Interaction models become a key focus for external communication.

Murati didn't announce many new plans this time, but she did provide a more systematic overview of the "interaction model" the company is developing. According to her, this model is not a traditional question-and-answer interface, but rather continuously processes audio, text, and video input at intervals of approximately 200 milliseconds.

She stated that this design aims to more closely resemble real human communication, including interruptions, pauses, and mid-expression corrections. She described this direction as the first step in the company's product roadmap, rather than a completed, mature product.

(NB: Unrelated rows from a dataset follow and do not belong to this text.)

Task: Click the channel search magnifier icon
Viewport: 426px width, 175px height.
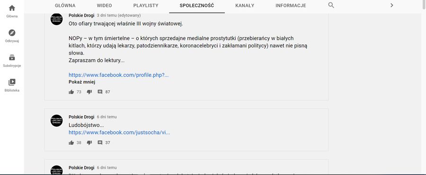Action: [x=331, y=5]
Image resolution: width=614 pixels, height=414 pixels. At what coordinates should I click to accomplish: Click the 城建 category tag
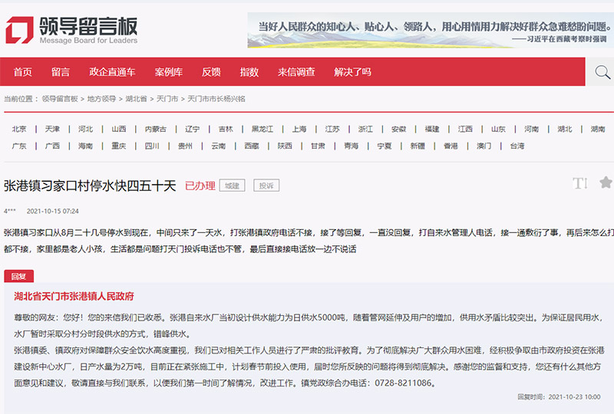click(232, 186)
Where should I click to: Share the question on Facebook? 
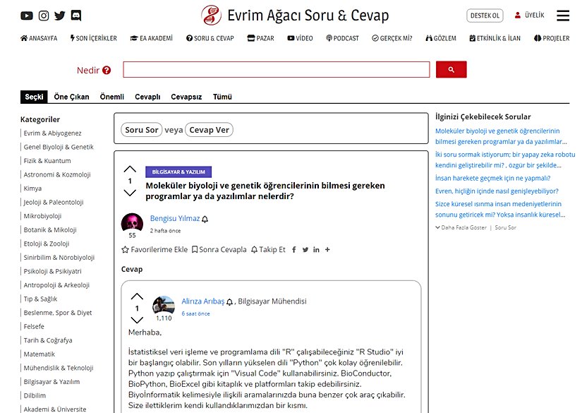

She did not provide a specific release date.

Responding to the OpenAI board controversy

In the interview, Murati also discussed the controversy surrounding the removal of Sam Altman by the OpenAI board in November 2023, during which she briefly served as interim CEO. She stated that her judgment at the time revolved around two points: protecting the company's mission and stabilizing the team.

She said that without her involvement during those days and in the subsequent phases, OpenAI might have "collapsed." However, she also acknowledged that, in hindsight, she should have been more proactive in demanding more information and pushing for a clearer transition and greater transparency. She did not directly answer whether she still trusts Altman.

Shifting focus to industry governance

In the interview, Murati repeatedly steered the conversation toward broader industry issues. She believes that what is truly alarming is not a particular individual leader, but rather the excessive concentration of key decisions in the hands of a few people, coupled with a lack of sufficient checks and balances.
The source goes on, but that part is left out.